§ **Work instructions**
How many lines of these entries hold the string "agent"? Answer with the number alone.

Dataset entries

|---|

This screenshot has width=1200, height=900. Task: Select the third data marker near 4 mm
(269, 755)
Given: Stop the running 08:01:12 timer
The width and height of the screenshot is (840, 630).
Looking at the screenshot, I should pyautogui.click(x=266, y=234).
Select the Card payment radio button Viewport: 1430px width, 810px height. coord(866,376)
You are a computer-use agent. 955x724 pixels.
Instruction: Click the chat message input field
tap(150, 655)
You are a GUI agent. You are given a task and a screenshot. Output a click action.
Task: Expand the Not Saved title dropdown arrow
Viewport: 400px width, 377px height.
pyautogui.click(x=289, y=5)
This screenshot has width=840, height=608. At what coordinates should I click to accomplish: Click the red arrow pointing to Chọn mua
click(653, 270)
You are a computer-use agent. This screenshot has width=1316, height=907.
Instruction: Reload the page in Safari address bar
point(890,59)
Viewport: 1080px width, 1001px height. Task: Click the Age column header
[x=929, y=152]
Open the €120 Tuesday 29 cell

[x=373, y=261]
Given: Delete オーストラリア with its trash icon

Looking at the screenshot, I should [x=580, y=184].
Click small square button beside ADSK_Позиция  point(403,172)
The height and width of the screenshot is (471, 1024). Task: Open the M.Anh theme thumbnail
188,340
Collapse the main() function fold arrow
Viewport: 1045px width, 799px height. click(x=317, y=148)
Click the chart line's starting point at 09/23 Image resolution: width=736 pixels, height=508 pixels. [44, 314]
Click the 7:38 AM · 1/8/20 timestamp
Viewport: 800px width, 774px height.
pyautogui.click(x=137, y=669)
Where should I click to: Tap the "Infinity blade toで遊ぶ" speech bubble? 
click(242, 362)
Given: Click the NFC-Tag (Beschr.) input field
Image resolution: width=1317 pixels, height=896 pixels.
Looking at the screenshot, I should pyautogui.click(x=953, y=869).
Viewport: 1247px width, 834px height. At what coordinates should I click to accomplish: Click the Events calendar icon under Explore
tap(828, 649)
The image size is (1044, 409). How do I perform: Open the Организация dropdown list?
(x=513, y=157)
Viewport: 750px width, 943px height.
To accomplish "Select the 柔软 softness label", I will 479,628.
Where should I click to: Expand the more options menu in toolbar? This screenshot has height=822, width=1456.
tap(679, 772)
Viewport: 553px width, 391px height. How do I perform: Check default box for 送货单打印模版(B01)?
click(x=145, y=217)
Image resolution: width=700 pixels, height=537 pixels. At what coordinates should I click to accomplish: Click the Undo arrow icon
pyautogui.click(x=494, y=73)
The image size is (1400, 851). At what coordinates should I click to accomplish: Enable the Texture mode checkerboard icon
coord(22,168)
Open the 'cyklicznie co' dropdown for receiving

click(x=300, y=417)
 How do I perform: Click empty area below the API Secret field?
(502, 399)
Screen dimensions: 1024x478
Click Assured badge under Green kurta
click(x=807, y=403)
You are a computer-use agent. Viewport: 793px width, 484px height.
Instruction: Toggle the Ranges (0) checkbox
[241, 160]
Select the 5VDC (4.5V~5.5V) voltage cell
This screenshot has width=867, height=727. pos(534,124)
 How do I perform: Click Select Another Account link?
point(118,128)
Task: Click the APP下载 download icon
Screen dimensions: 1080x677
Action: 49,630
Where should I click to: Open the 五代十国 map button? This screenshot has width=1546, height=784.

|---|

§ **Task output**
4